Source passage:
Here we use the Gaussian Toolbox to implement a Kalman filter which has the form

$$
\color{red}{z_{t} = A z_{t-1} + b + \zeta_t} \\
\color{blue}{x_{t} = C z_t + d + \xi_t},
$$

where $x_t$ are our observations and $z_t$ latent (unobserved) variables. Furthermore, the noise variables are

$$
\color{red}{\zeta_t \sim N(0,Q_z)}\\
\color{blue}{\xi_t \sim N(0,Q_x)}.
$$

Hence, our model is composed by a $\color{red}{\text{state model}}$ and an $\color{blue}{\text{emission- or observation model}}$.

The joint likelihood is given by

$$
p(z_{0:T}, x_{1:T}\vert w) = p(z_0\vert w)\prod_{t=0}^{T-1} \color{blue}{p(x_{t}\vert z_{t}, w)}\color{red}{p(z_{t}\vert z_{t-1}, w)}.
$$


### Filter procedure:

Assume that you have the estimate for $\color{darkorange}{p(z_t\vert x_{1:t})}$.

+ Prediction step:

$$
 \color{green}{p(z_{t+1}\vert x_{1:t})} = \int \color{red}{p(z_{t+1}|z_t)}\color{darkorange}{p(z_t\vert x_{1:t})}\diff z_t
$$

Has the form of an _affine marginal transformation_ $T_{\rm marg}[p(\bY|\bX),p(\bX)] = p(\bY)$.

+ Filter step:

$$
 \color{darkorange}{p(z_{t+1}\vert x_{1:t+1})} = \frac{\color{blue}{p(x_{t+1}|z_{t+1})}\color{green}{p(z_{t+1}\vert x_{1:t})}}{\int \color{blue}{p(x_{t+1}|z^\prime_{t+1})}\color{green}{p(z^\prime_{t+1}\vert x_{1:t})}\diff z^\prime_{t+1}}
$$


Hase the form of a _affine conditional transformation_: $T_{\rm cond}[p(\bY|\bX),p(\bX)] = p(\bX\vert\bY)$.

In [None]:
class KalmanFilter:
    
    def __init__(self, X: jnp.ndarray, A: jnp.ndarray, b: jnp.ndarray, Qz: jnp.ndarray, 
                 C: jnp.ndarray, d: jnp.ndarray, Qx: jnp.ndarray):
        """ This is a linear Kalman filter.
        
        :param X: numpy.ndarray [N, Dx]
            The observed data.

Work instruction: Please quote everything in the Kalman filter passage above, from "Hase the form" down to "The observed data.".

Data to examine:

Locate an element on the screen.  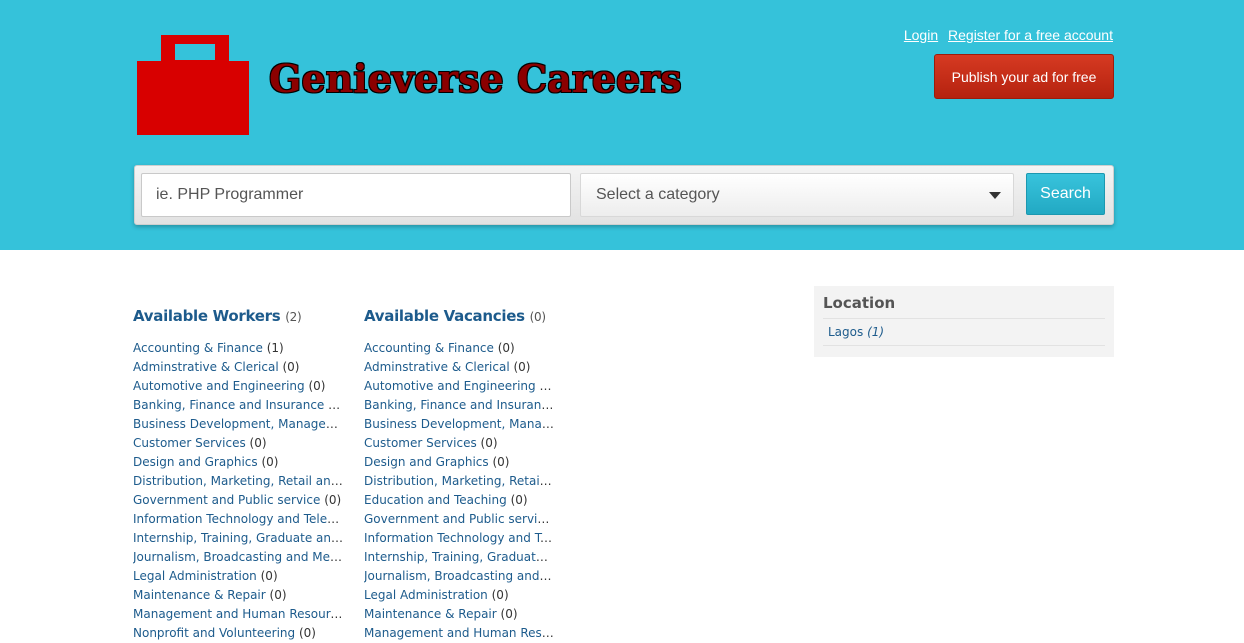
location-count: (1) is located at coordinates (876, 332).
---
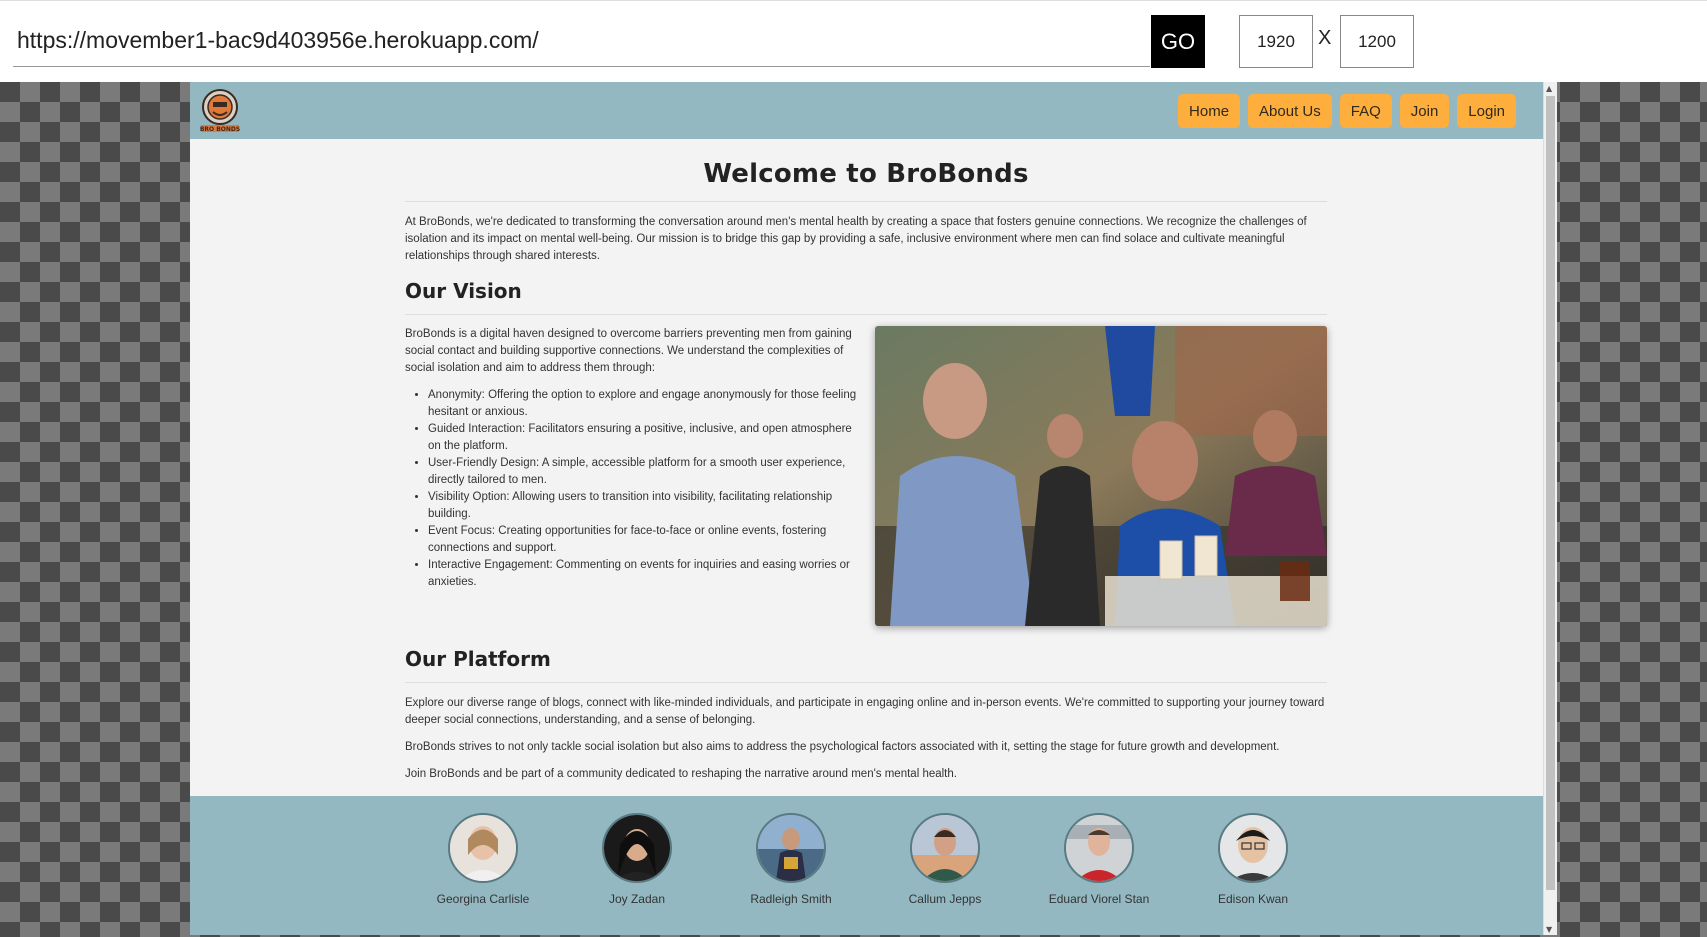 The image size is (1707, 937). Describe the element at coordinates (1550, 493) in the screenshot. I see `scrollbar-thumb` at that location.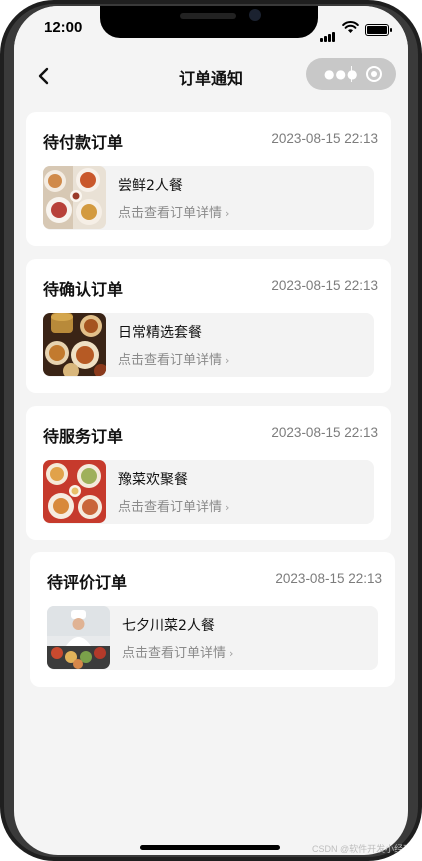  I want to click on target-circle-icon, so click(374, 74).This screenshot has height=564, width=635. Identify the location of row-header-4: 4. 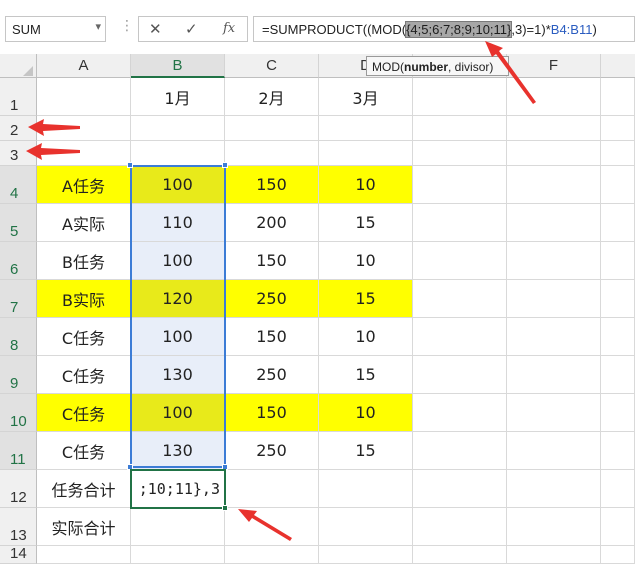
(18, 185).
* * *
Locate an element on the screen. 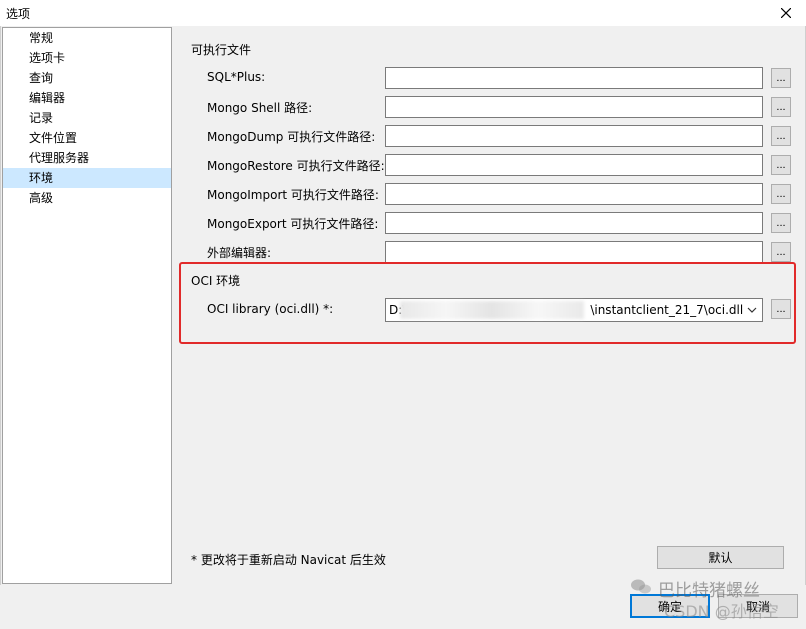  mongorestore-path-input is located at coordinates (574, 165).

Finished task:
Hase the form of a _affine conditional transformation_: $T_{\rm cond}[p(\bY|\bX),p(\bX)] = p(\bX\vert\bY)$.

In [None]:
class KalmanFilter:
    
    def __init__(self, X: jnp.ndarray, A: jnp.ndarray, b: jnp.ndarray, Qz: jnp.ndarray, 
                 C: jnp.ndarray, d: jnp.ndarray, Qx: jnp.ndarray):
        """ This is a linear Kalman filter.
        
        :param X: numpy.ndarray [N, Dx]
            The observed data.